=== REQUIREMENT ===
Your output should be the lines below from the one with "Task: Click Find friends button" through the one with "Viewport: 1698px width, 955px height.", copied exactly, pictures excluded.

=== DATA SHOWN ===
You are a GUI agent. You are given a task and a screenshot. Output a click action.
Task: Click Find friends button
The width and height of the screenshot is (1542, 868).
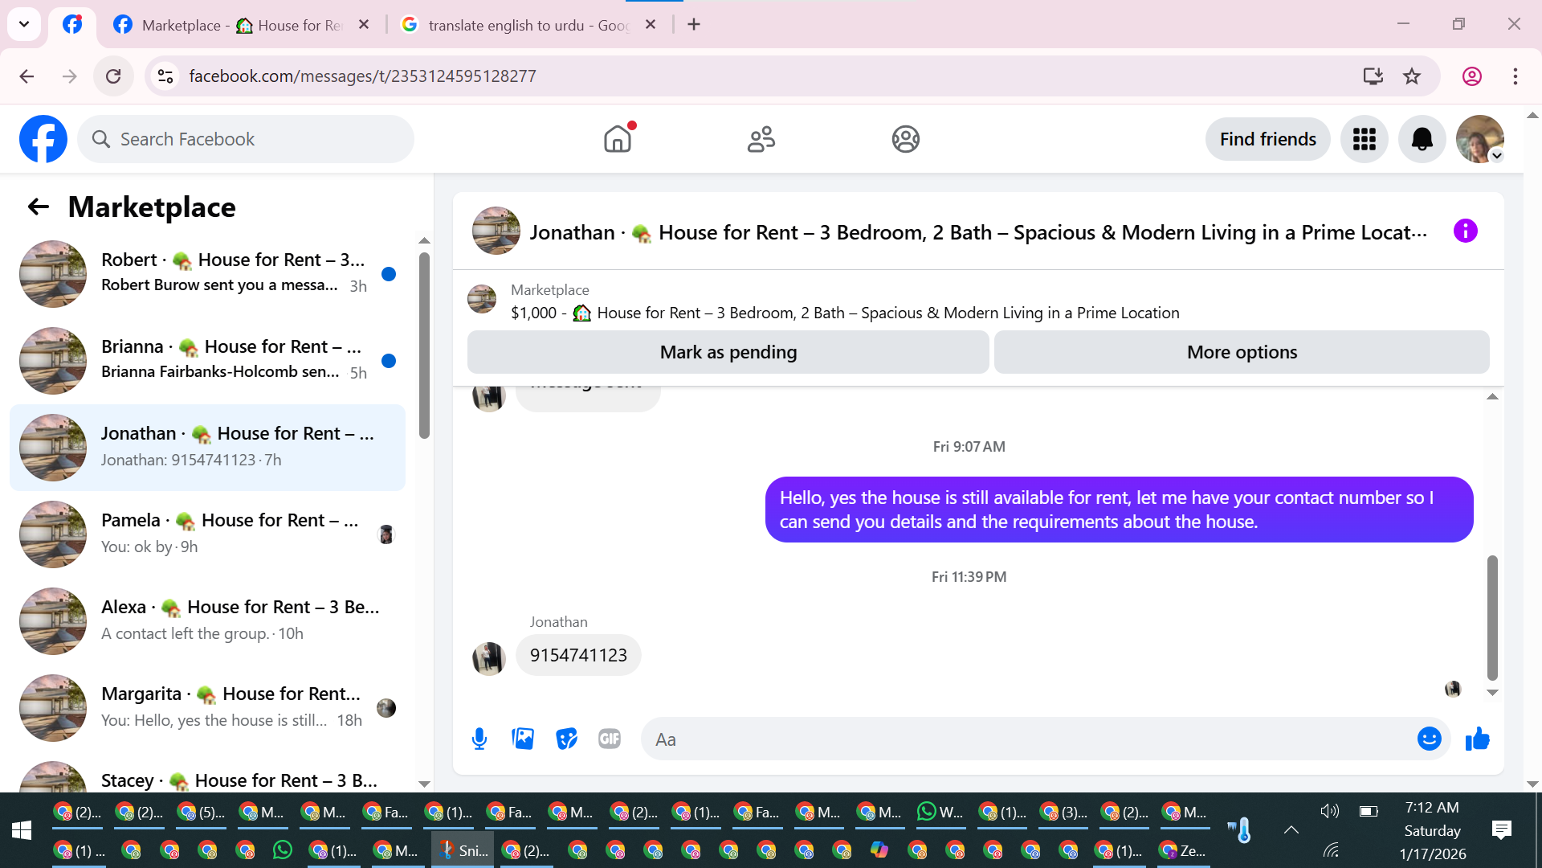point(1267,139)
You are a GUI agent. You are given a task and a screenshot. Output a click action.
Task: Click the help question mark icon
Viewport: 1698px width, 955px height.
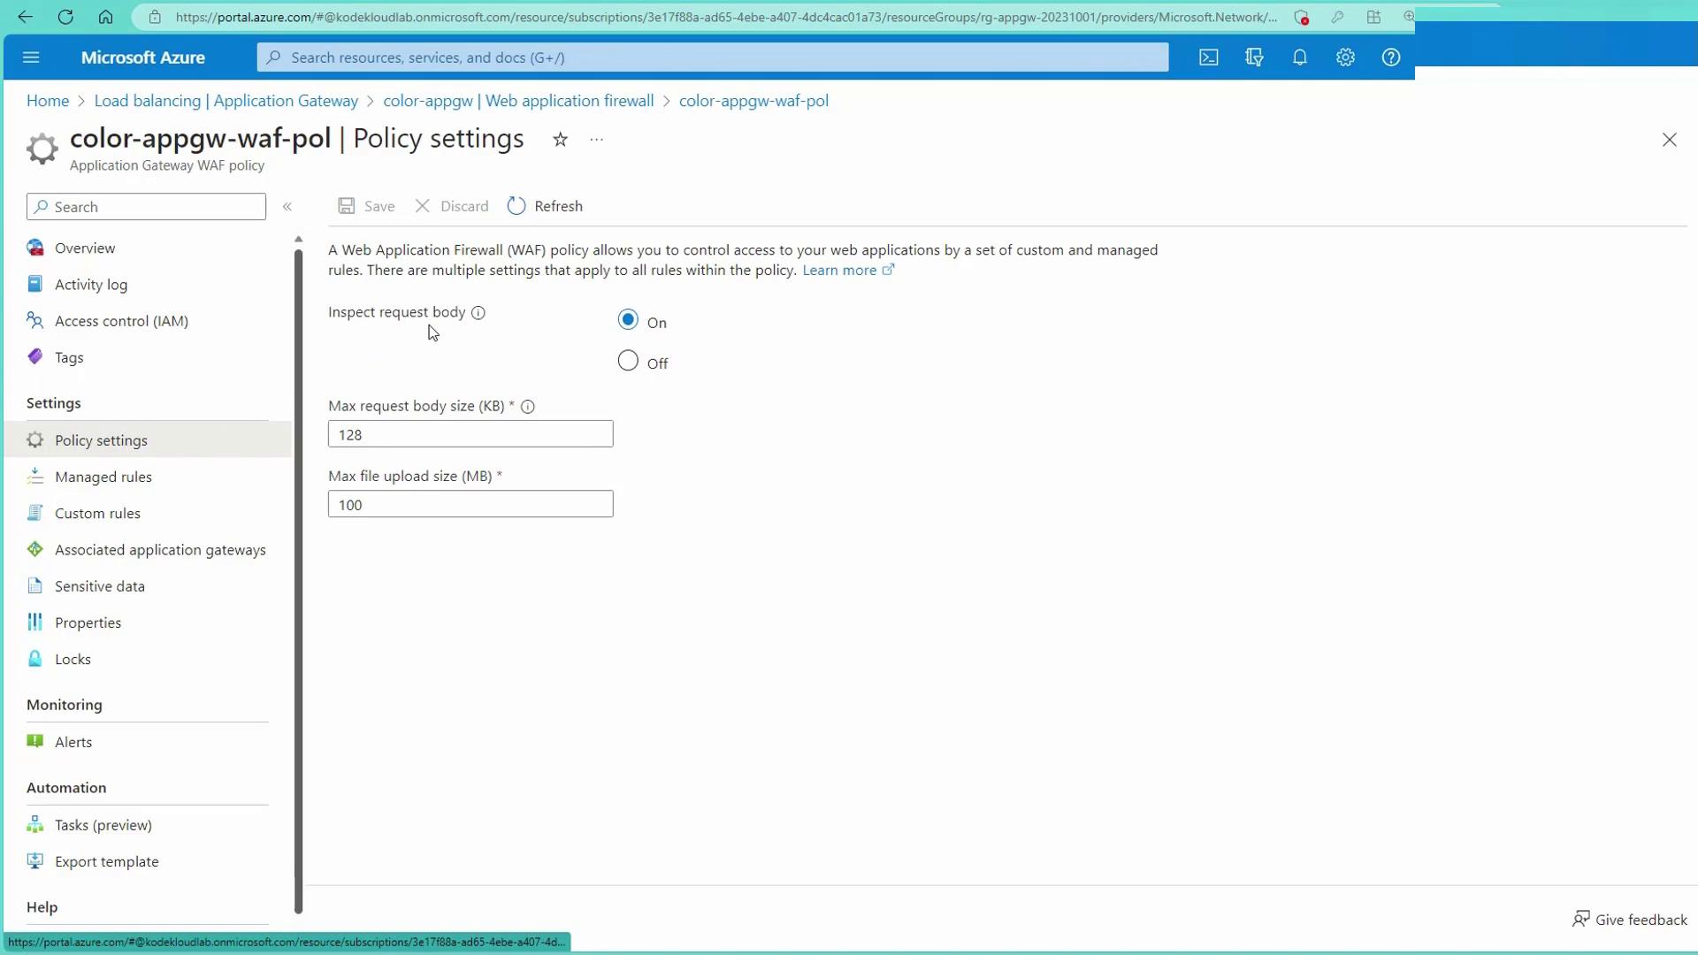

* * *

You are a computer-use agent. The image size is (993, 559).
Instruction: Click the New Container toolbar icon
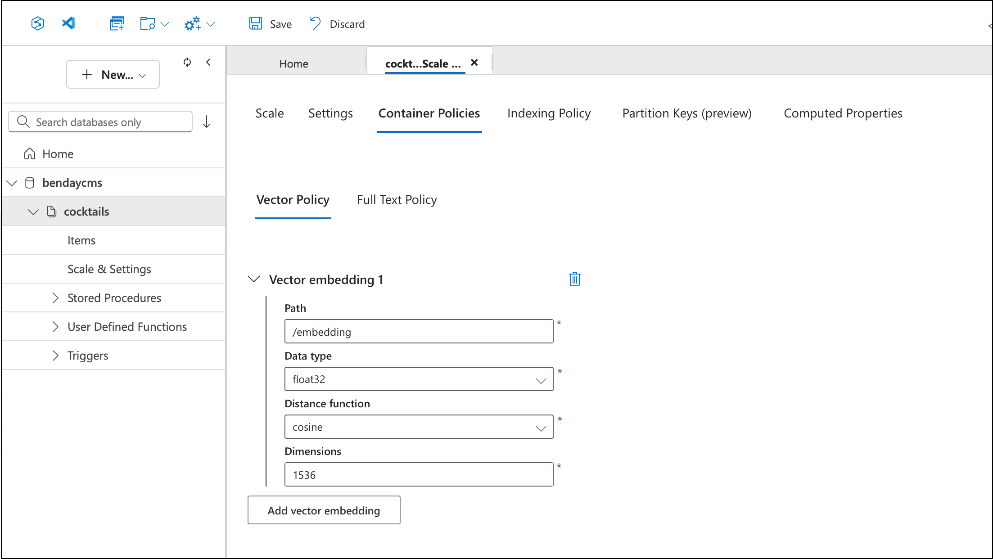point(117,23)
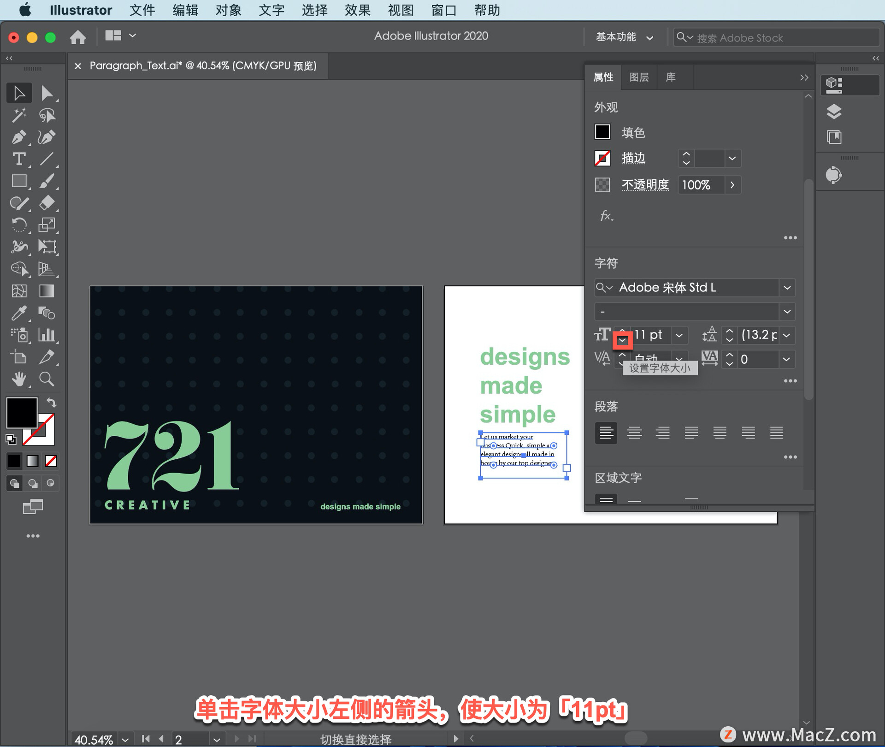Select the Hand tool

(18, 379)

---

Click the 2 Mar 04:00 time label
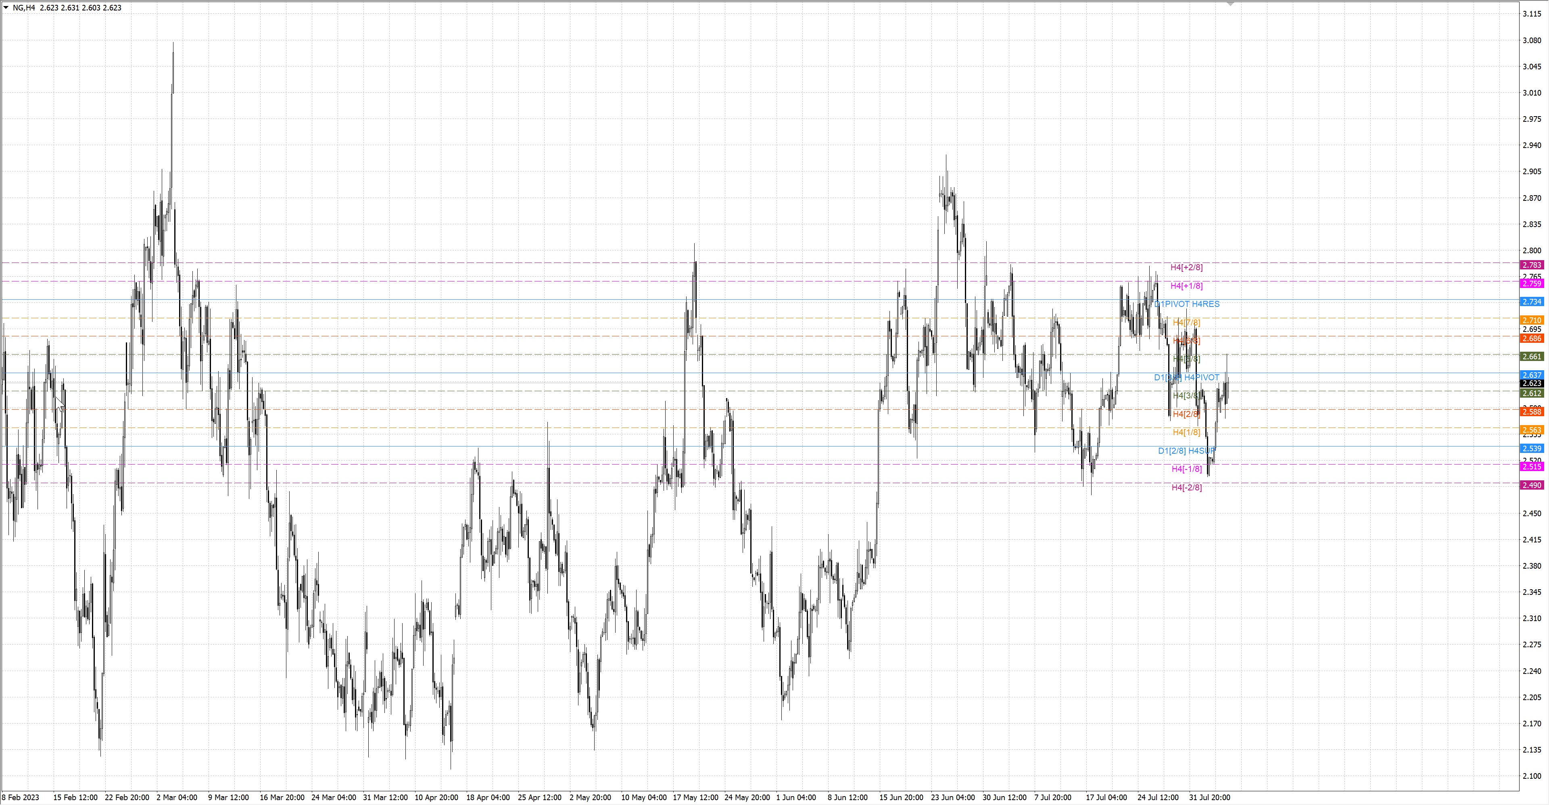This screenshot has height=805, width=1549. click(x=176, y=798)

=== OUTPUT FOR THIS TASK ===
Task: Click Find friends button
The width and height of the screenshot is (1542, 868).
point(1267,139)
You are a GUI agent. You are given a task and a screenshot. Output a click action.
Task: Click the help question mark icon
Viewport: 1698px width, 955px height.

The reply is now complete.